Material for the task:
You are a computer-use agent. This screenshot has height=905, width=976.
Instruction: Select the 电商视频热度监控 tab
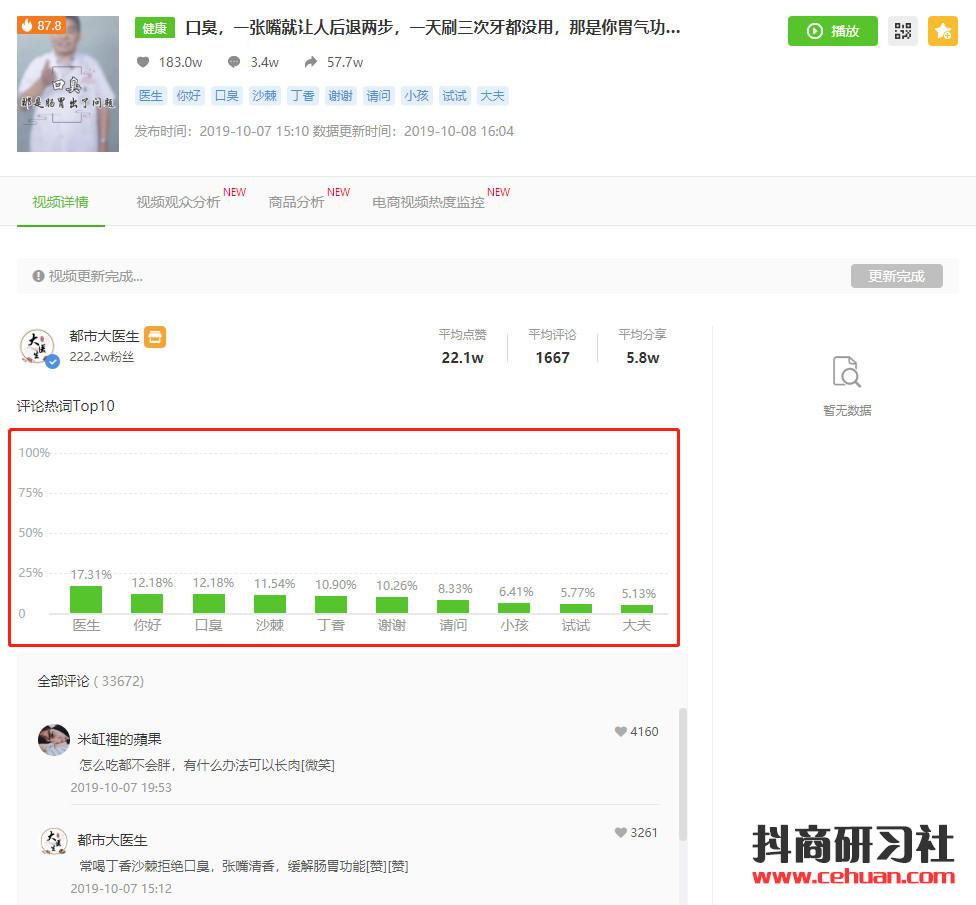point(428,202)
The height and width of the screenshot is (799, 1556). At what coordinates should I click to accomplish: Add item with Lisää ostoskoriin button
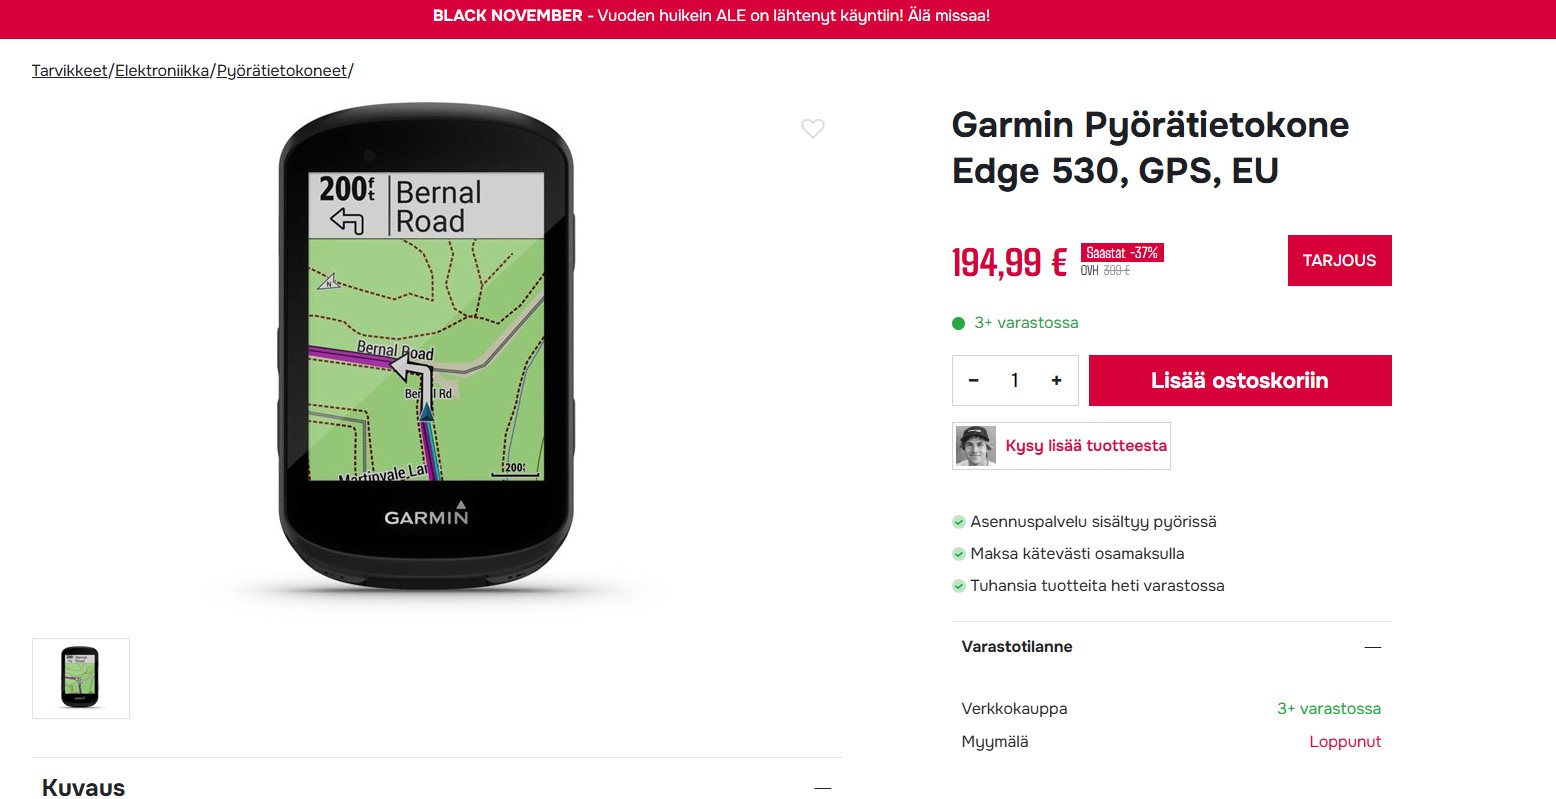pyautogui.click(x=1240, y=380)
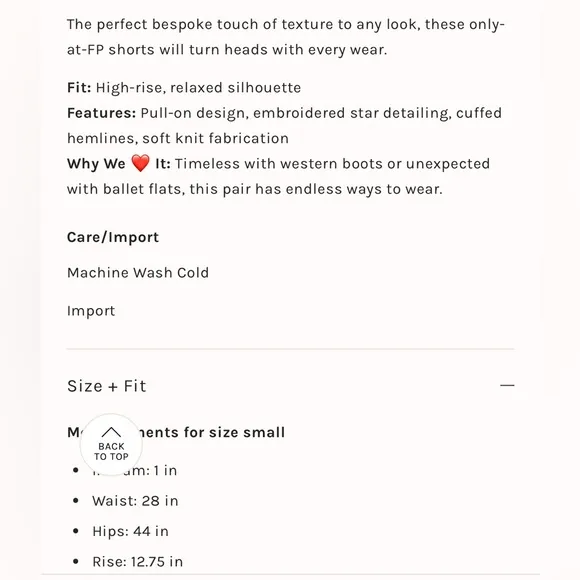This screenshot has width=580, height=580.
Task: Click the bullet beside Hips measurement
Action: [76, 531]
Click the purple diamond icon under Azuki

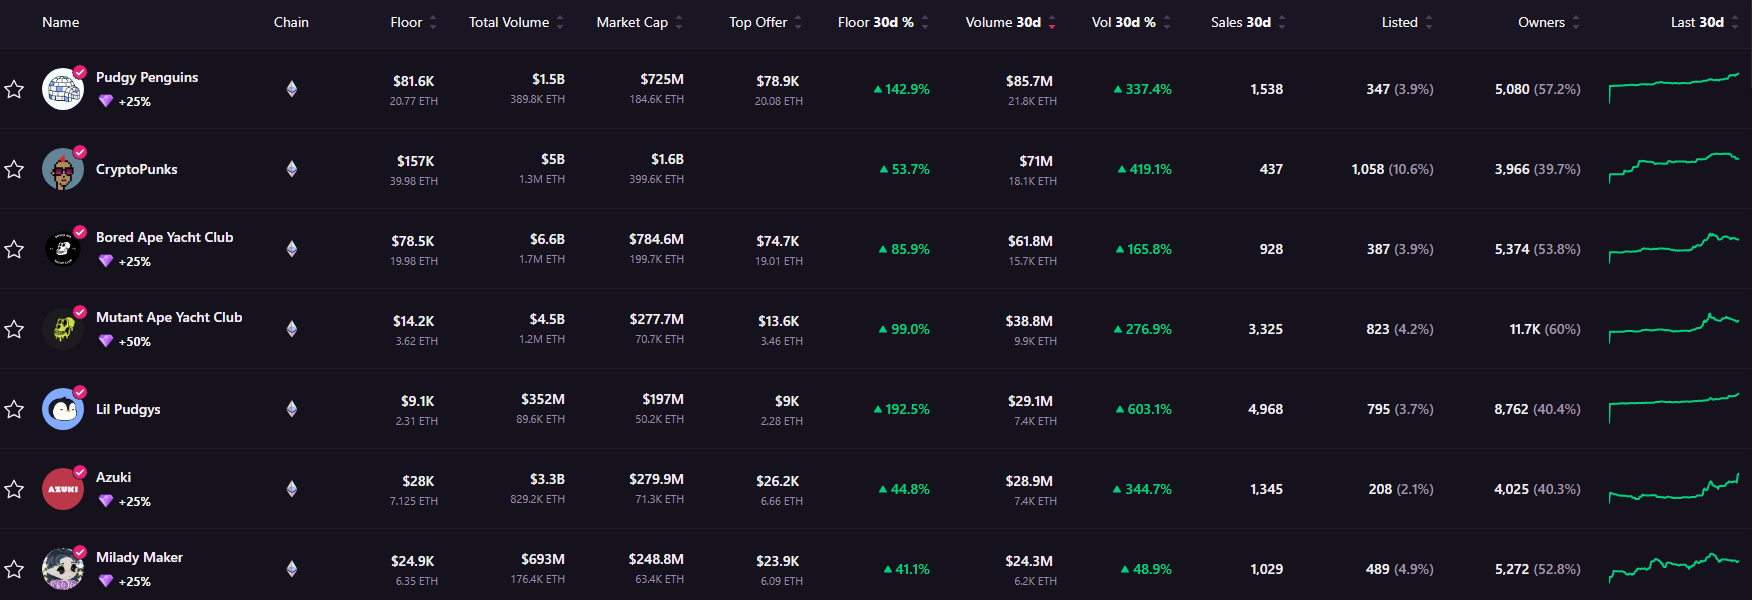pos(105,501)
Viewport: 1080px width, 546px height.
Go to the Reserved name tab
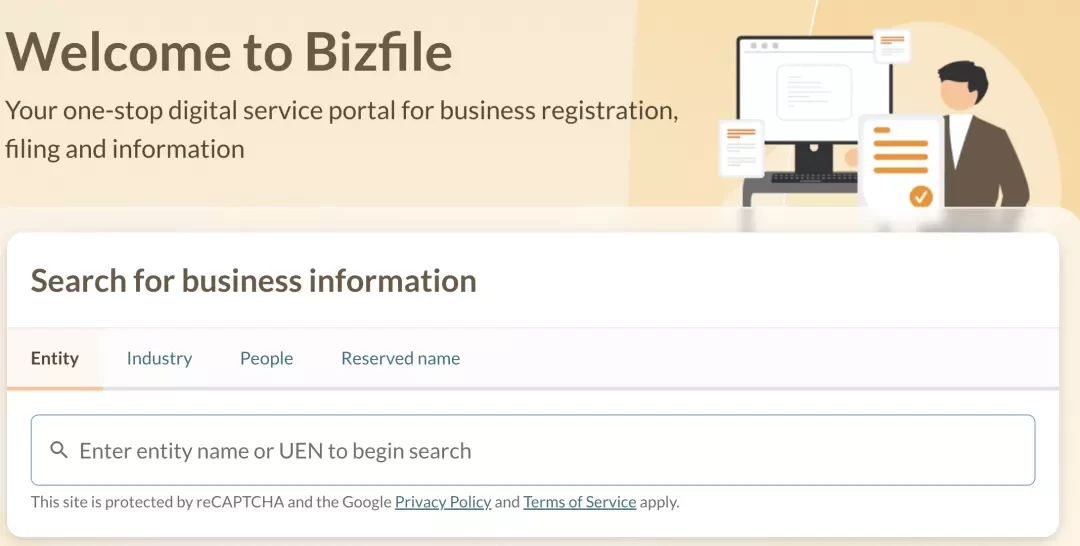pyautogui.click(x=401, y=358)
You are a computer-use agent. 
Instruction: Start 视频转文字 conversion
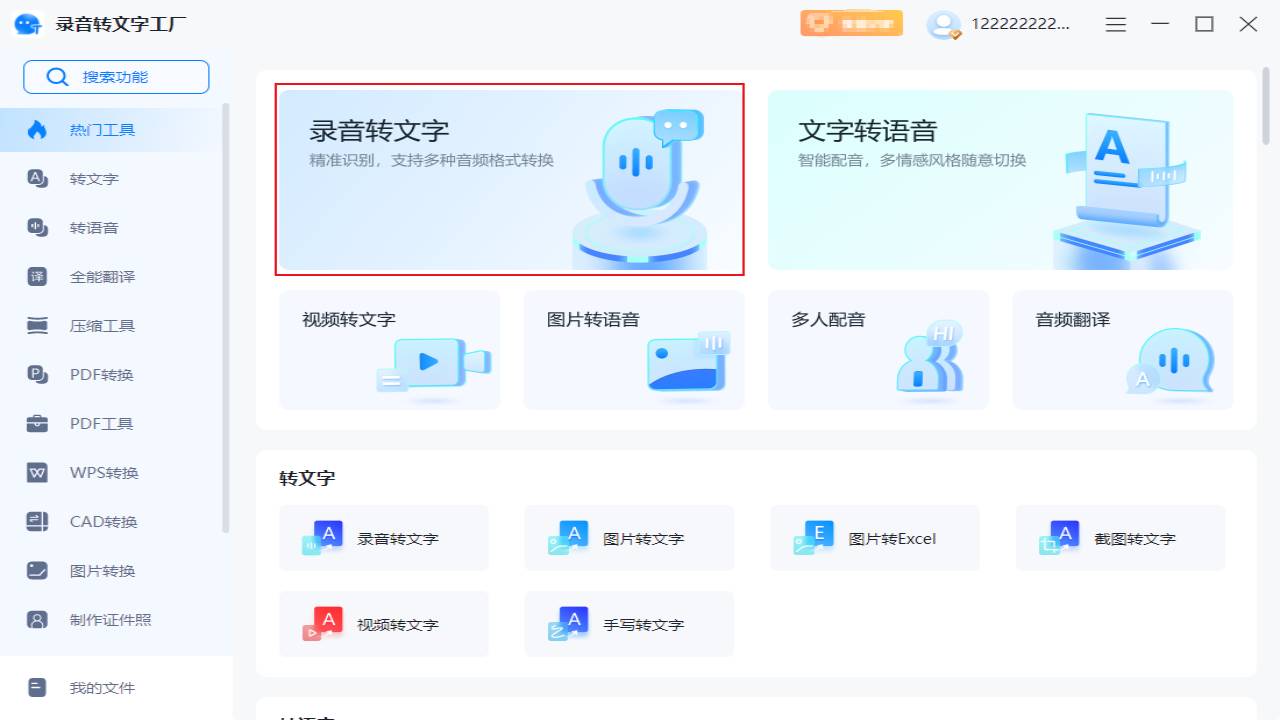pyautogui.click(x=389, y=349)
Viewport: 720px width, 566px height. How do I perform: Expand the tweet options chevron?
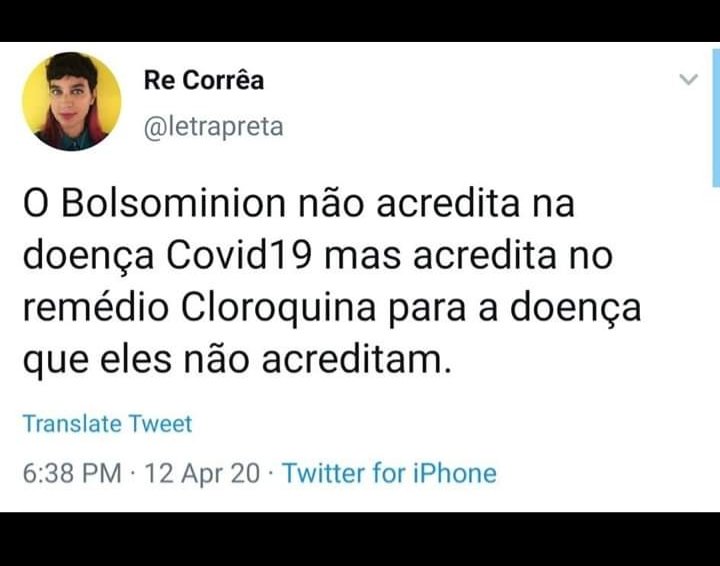click(x=688, y=79)
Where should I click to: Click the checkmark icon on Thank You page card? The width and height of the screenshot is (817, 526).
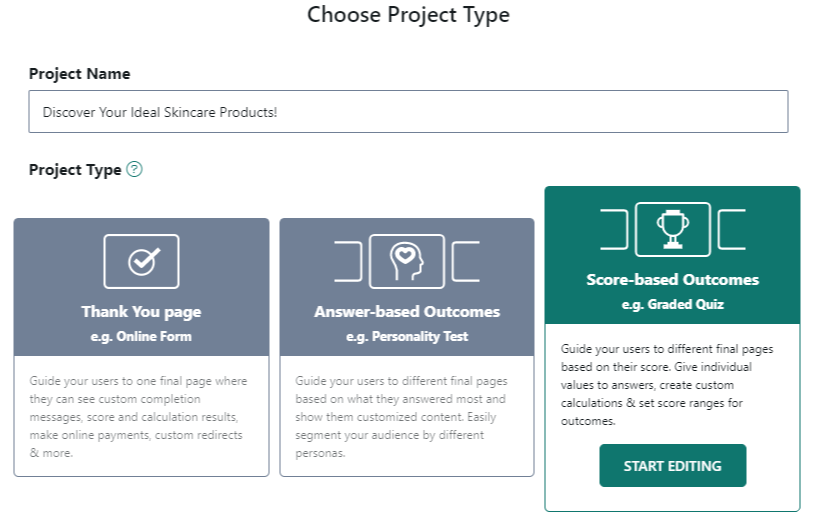[141, 261]
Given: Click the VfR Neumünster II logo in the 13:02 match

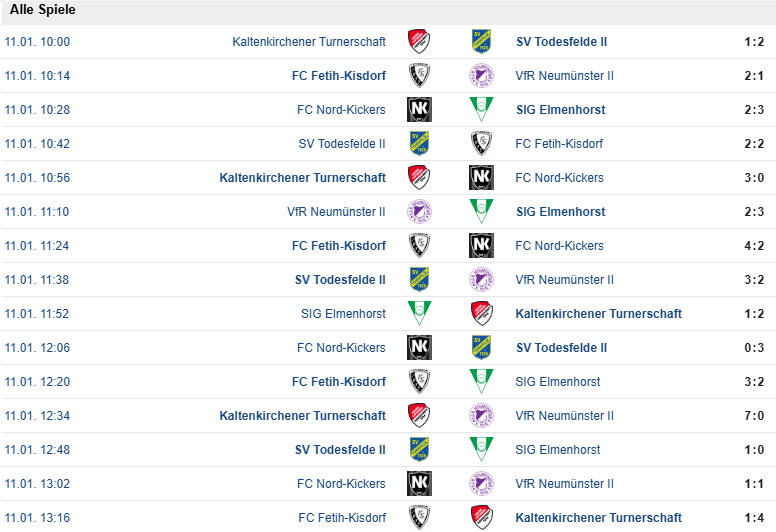Looking at the screenshot, I should pyautogui.click(x=481, y=484).
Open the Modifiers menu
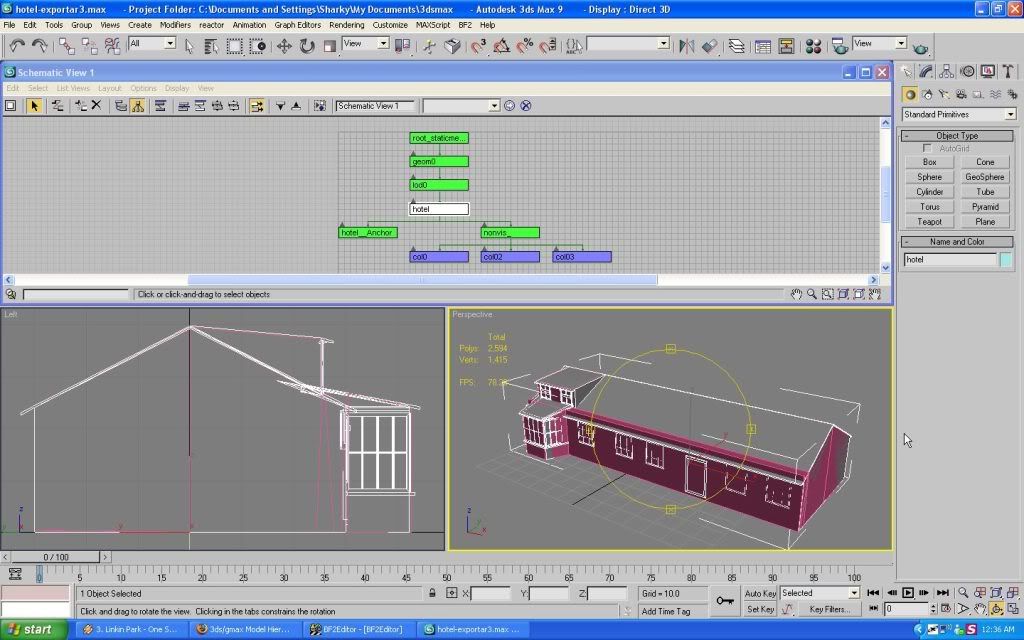The width and height of the screenshot is (1024, 640). tap(175, 24)
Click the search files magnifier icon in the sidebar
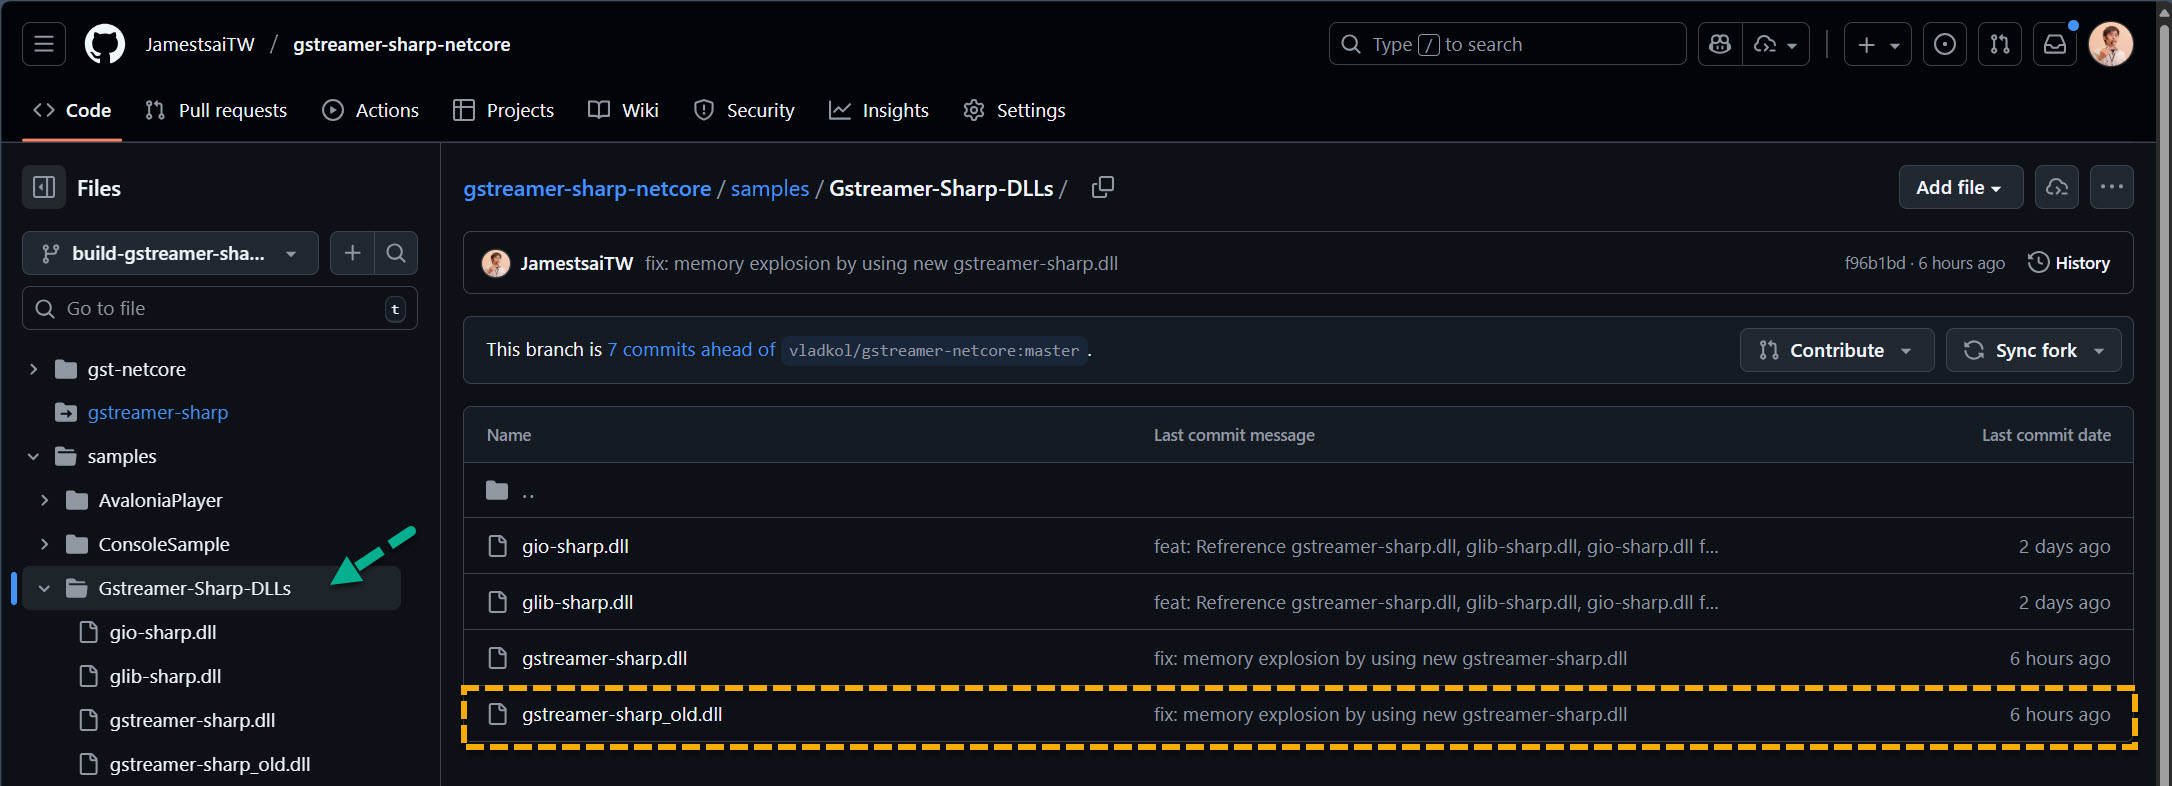Image resolution: width=2172 pixels, height=786 pixels. (396, 254)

Exercise prompt:
Report each line of the data that includes the string "agent".

Written answer:
You are a computer-use agent. This screenshot has height=905, width=976.
You are a computer-use agent. 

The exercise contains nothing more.